• **TO DO**: A faithful copy is required: transcribe each line below exactly, minus the pictures.

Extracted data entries
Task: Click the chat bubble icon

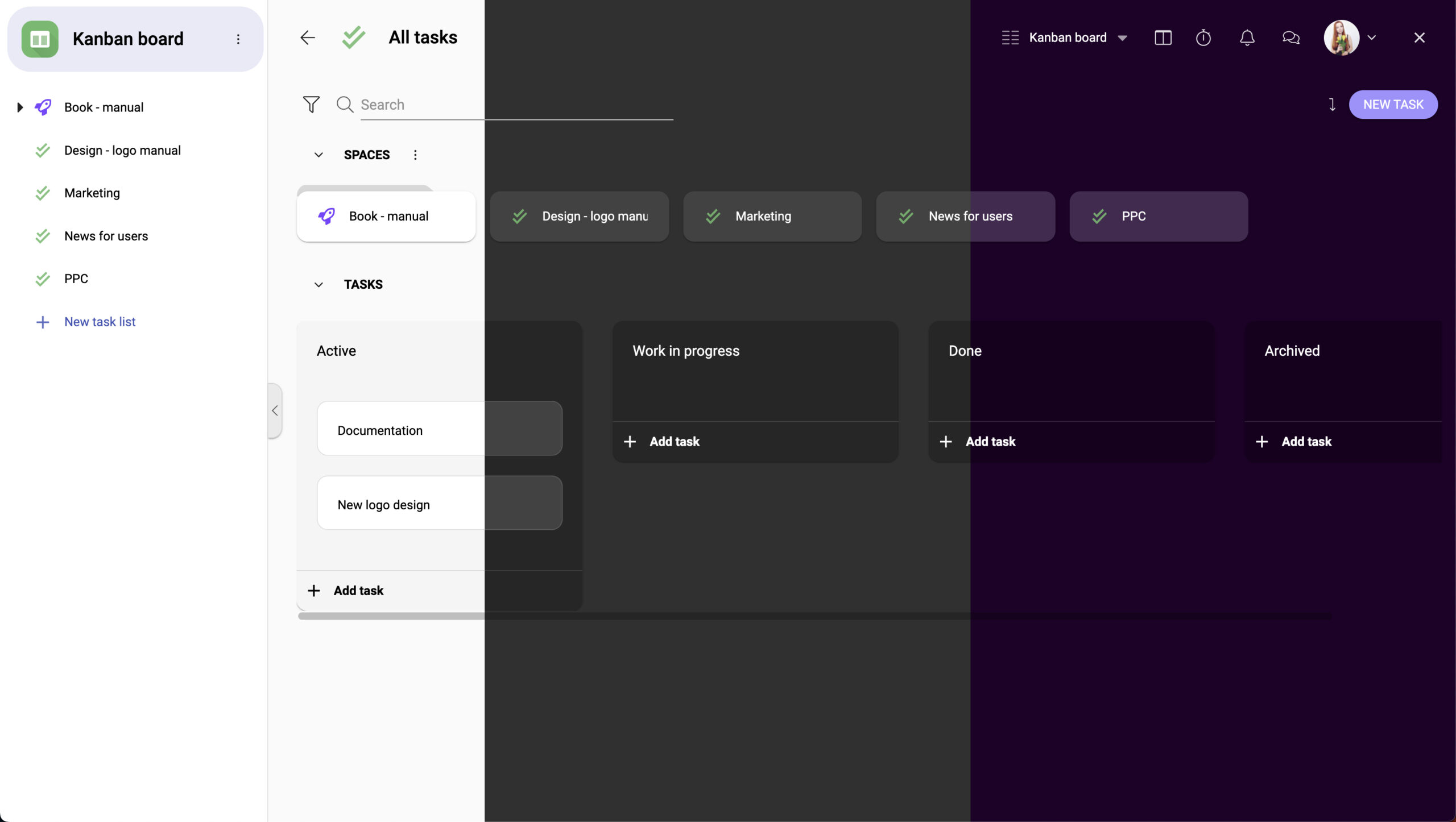Action: 1291,37
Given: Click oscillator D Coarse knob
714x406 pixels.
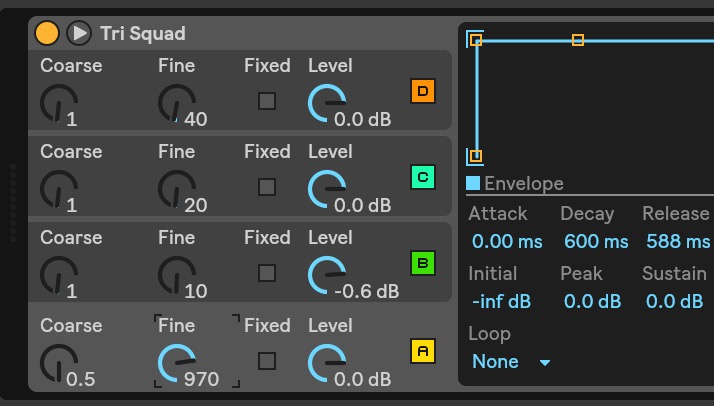Looking at the screenshot, I should click(x=58, y=103).
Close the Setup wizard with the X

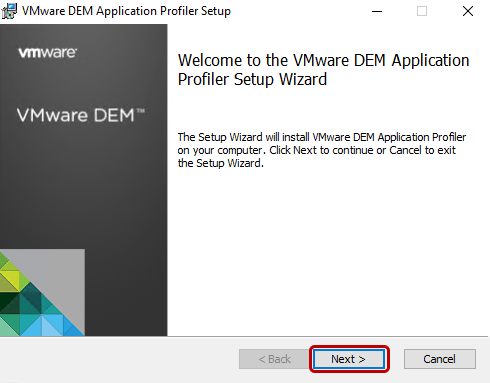[468, 11]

• **ANSWER BOX**:
Task: Click the chat bubble icon

Action: 1291,37
Given: Click oscillator D Coarse knob
714x406 pixels.
Looking at the screenshot, I should click(x=58, y=103).
Close the Setup wizard with the X

[468, 11]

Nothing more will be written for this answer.